The task ▸ Convert the lines into a JSON list of strings, one string per line and no blank lines, beginning at the line that contains "Task: Open the help icon in header" and stopping after the line that contains "The image size is (750, 427).".

Information supplied ▸
"""
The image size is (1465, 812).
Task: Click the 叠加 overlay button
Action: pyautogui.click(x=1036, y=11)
"""
"""
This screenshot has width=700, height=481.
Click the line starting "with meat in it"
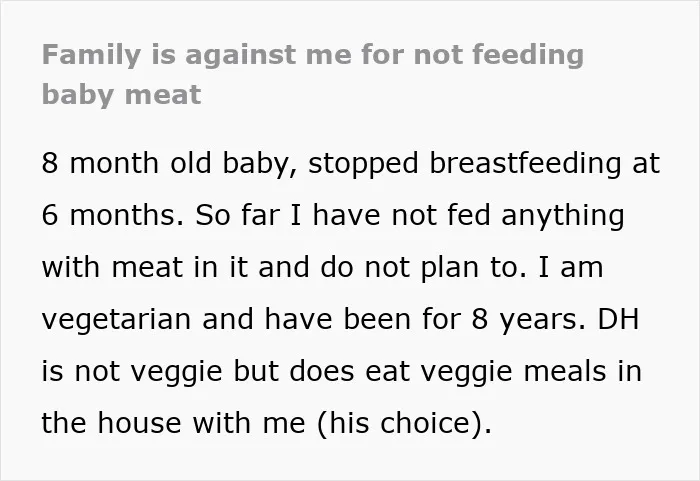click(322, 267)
"""
"""
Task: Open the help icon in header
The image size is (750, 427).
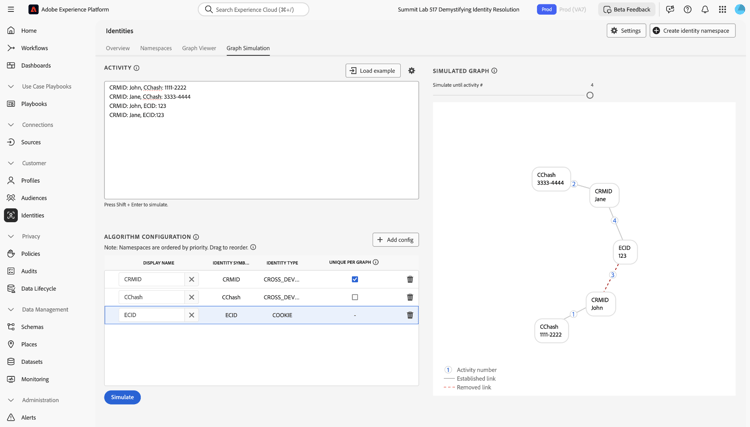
"""
Solution to the exercise ▸
[
  "Task: Open the help icon in header",
  "The image size is (750, 427)."
]